## Required work
Transcribe the text below on modulus-based matrix splitting iteration methods, between "Step 3: Let" and "return to Step 2.", inclusive.

## Selected passage
=====

3. Modulus-Based Matrix Splitting Iteration Methods

In this section, we aim at the EV formulation of the stochastic linear complementarity problem (2). We give some corresponding modulus-based matrix splitting iteration methods.

For the strong monotone stochastic linear complementarity problem, the coefficient matrix is positive definite. For this case, we can apply the method proposed by Dong and Jiang [8] .

Method 3.1

Step 1: Select an arbitrary initial vector ${x}^{\left(0\right)}\in {\mathbb{R}}^{n}$ and set $k:=0$ ;

Step 2: Calculate ${x}^{\left(k\text{+}1\right)}$ through the iteration scheme

$\left(\alpha I+\stackrel{\xaf}{M}\right){x}^{\left(k\text{+}1\right)}=\left(\alpha I-\stackrel{\xaf}{M}\right)\left|{x}^{\left(k\right)}\right|-q$

Step 3: Let ${z}^{\left(k\text{+}1\right)}=\left|{x}^{\left(k\text{+}1\right)}\right|+{x}^{\left(k\text{+}1\right)}$ , if ${z}^{\left(k\text{+}1\right)}$ satisfies the termination rule, then stop; otherwise, set $k:=k+1$ and return to Step 2.

Unfortunately, the coefficient matrices of some stochastic linear complementarity problems are positive semi-definite, Method 3.1 is not suitable for solving the problem (2). Cottle et al. [31] presented a regularization method. Based on this method, we establish a regularized modulus-based matrix splitting iteration method. To simplify the notation, we will denote $\left\{\epsilon \right\}$ and $\left\{{x}_{\epsilon}^{k}\right\}$ for $\left\{{\epsilon}_{k}\right\}$ and $\left\{{x}_{{\epsilon}_{k}}^{k}\right\}$ , and denote the regularization problem for $\text{LCP}\left(q,\stackrel{\xaf}{M}+\epsilon I\right)$ .

=====

## Data provided
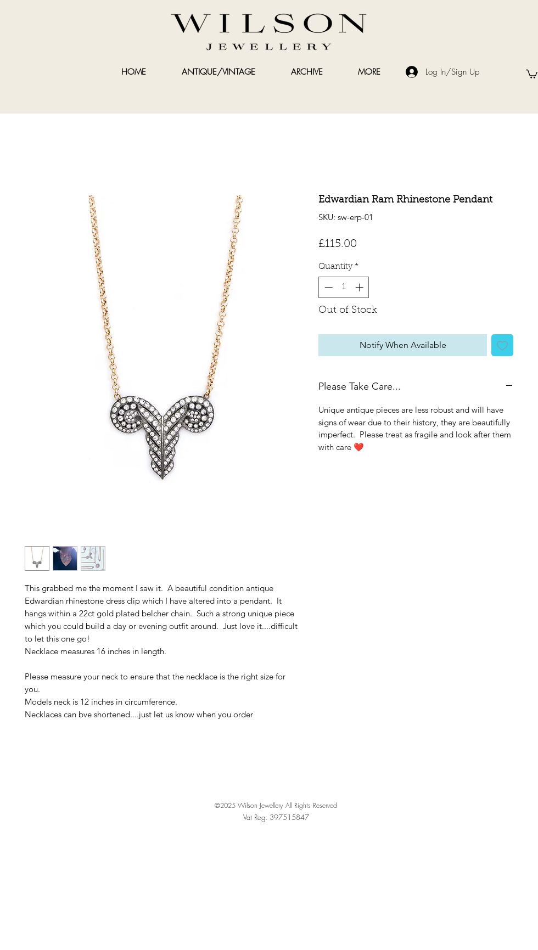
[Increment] (360, 287)
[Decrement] (327, 287)
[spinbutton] (344, 287)
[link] (531, 73)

=====

## Task output
Step 3: Let ${z}^{\left(k\text{+}1\right)}=\left|{x}^{\left(k\text{+}1\right)}\right|+{x}^{\left(k\text{+}1\right)}$ , if ${z}^{\left(k\text{+}1\right)}$ satisfies the termination rule, then stop; otherwise, set $k:=k+1$ and return to Step 2.